TASK OBJECTIVE:
Check every line of the data and copy the ones where "computer" appears.

Saved entries:
* * * * * * *

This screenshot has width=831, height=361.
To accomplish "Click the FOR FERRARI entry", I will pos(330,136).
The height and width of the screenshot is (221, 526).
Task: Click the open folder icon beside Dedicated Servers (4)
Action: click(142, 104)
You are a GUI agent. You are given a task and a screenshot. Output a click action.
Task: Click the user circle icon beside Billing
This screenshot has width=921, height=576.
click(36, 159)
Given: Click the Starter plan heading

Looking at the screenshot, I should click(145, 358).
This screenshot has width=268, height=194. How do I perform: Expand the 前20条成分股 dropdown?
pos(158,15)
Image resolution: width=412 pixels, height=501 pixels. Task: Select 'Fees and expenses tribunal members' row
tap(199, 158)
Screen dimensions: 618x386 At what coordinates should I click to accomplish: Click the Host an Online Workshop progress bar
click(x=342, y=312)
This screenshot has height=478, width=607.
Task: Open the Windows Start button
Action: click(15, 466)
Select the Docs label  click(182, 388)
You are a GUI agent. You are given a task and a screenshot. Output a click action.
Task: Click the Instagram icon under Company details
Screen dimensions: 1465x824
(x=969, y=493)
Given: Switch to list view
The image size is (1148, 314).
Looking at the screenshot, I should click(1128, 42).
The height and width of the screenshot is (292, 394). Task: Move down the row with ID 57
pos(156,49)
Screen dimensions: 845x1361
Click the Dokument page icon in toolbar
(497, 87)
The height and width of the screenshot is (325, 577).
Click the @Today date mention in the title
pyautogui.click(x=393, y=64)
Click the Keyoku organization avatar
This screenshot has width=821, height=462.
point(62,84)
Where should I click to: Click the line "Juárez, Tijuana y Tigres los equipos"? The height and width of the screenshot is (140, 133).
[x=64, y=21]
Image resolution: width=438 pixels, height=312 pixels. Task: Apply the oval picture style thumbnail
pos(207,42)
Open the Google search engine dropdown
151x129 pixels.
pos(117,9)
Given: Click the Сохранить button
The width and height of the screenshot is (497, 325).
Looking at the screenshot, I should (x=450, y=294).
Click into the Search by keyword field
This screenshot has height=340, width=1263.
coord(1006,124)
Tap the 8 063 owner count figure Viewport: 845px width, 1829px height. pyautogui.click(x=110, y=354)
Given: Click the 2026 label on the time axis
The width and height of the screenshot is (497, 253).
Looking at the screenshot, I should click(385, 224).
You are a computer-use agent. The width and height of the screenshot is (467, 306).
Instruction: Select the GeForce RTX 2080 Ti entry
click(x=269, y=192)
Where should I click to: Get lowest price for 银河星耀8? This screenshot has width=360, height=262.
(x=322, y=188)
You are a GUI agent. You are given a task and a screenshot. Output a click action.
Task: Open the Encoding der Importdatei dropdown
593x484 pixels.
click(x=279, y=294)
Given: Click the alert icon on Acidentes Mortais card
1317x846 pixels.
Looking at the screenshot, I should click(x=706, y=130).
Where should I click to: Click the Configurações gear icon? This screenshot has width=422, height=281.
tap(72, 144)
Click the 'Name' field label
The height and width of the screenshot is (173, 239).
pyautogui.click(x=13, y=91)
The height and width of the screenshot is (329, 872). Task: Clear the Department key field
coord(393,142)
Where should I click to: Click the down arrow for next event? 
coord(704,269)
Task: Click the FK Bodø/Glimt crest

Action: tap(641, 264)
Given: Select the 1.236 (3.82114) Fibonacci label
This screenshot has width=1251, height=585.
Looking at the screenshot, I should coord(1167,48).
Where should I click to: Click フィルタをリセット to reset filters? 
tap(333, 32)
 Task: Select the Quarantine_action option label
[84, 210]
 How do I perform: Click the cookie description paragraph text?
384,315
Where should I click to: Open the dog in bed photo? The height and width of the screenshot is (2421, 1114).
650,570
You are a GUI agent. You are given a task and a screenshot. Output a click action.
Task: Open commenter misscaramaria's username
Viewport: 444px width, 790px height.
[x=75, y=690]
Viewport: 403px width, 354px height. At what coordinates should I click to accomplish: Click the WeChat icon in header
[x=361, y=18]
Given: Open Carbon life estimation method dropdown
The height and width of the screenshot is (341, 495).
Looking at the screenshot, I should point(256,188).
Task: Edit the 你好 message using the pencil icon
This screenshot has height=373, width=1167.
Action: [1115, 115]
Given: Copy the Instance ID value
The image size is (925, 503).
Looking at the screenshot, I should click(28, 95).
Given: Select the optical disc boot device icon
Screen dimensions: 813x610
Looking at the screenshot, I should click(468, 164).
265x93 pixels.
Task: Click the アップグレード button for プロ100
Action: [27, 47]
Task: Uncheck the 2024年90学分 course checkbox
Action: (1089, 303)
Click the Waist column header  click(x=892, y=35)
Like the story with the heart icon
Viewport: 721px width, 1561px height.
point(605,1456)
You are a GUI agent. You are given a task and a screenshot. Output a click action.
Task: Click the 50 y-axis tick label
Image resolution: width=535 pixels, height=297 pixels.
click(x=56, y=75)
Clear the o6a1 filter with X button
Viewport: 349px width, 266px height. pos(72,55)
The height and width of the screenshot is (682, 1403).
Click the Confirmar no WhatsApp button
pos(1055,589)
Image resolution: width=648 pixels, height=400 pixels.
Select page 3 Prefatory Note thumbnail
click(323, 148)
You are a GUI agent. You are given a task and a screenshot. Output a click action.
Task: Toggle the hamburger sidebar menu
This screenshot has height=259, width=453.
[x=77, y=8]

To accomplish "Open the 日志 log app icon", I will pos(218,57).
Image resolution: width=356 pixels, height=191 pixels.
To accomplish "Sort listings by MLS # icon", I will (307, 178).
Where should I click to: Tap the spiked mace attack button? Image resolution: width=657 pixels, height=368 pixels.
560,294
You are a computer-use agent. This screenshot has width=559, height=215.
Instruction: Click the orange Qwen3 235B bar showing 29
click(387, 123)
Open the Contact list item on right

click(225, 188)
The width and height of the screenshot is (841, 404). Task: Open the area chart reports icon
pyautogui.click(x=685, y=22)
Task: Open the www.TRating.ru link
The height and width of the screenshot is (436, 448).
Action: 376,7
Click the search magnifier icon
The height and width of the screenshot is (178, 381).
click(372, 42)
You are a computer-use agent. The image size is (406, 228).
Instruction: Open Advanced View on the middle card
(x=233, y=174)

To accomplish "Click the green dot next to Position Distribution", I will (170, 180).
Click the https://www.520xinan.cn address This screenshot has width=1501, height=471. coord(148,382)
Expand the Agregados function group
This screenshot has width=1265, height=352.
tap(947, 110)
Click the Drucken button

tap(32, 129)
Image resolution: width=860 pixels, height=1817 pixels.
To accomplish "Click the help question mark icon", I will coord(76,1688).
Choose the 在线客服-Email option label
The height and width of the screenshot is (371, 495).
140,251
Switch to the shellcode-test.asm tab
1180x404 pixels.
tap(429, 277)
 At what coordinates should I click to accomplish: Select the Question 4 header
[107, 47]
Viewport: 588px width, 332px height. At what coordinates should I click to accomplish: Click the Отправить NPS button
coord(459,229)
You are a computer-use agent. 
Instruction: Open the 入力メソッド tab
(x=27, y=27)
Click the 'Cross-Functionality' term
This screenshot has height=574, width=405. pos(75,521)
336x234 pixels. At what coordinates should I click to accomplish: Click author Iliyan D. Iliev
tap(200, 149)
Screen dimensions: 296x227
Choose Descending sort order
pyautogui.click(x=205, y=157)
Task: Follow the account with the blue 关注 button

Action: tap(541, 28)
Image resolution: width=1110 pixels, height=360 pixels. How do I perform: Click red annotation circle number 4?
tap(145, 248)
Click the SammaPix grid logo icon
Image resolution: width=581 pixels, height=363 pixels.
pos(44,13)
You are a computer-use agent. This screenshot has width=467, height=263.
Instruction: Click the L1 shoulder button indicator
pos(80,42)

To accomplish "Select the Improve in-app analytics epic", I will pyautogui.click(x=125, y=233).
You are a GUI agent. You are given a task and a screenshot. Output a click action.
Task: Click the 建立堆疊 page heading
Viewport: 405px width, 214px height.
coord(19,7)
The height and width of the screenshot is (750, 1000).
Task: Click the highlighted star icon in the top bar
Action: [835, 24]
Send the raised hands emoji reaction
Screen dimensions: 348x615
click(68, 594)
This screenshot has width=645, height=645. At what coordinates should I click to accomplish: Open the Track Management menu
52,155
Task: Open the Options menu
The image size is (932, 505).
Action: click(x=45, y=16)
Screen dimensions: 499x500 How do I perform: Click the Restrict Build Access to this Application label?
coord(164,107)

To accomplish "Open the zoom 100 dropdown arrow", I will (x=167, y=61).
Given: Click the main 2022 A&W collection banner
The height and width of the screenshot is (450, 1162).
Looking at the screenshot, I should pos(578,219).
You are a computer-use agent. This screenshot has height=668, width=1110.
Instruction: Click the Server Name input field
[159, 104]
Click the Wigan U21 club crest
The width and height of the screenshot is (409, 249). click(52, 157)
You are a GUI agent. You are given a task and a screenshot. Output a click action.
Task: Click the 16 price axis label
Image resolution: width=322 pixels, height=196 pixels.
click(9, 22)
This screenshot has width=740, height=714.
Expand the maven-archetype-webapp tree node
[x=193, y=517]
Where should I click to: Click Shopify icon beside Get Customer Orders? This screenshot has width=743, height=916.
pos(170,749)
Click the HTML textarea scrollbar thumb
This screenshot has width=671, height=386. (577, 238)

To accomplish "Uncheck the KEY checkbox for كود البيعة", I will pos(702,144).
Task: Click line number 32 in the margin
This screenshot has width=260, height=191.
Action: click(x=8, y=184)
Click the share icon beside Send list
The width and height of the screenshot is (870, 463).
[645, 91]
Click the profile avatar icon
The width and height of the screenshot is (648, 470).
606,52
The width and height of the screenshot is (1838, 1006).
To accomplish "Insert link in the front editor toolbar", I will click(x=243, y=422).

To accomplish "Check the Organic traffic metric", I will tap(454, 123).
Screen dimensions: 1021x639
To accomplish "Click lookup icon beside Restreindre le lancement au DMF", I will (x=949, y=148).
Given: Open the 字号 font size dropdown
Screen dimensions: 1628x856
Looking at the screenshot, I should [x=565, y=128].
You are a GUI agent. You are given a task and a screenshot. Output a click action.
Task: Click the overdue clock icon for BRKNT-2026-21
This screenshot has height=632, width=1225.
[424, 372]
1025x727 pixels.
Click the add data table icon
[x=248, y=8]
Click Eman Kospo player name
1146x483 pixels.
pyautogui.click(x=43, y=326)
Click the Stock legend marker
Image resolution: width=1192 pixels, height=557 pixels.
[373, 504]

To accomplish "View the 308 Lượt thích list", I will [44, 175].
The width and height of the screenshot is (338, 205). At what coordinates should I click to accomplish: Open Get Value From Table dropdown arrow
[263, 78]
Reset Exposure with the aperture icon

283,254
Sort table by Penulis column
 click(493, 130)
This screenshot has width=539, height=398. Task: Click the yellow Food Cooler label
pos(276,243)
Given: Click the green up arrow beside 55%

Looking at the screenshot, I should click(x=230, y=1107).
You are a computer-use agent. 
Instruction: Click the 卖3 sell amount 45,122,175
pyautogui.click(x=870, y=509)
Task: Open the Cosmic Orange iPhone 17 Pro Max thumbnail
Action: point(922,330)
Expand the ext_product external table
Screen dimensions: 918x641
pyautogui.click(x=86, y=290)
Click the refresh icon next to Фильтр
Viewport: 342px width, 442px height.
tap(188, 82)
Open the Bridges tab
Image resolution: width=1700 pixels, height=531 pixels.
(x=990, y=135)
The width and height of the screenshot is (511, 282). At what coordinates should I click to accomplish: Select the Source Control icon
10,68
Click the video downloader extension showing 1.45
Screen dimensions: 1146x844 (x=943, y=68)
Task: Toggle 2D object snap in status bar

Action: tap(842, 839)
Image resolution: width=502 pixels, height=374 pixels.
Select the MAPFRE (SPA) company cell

* * * * * * *

SOLUTION FOR THIS TASK:
You are a computer-use agent. The width and height of the screenshot is (467, 306).
You are a computer-use agent. This screenshot has width=559, height=215.
You are a computer-use agent. The image size is (406, 228).
You are a computer-use agent. 
You are a computer-use agent. This screenshot has width=467, height=263.
You are a computer-use agent. This screenshot has height=668, width=1110.
You are a computer-use agent. 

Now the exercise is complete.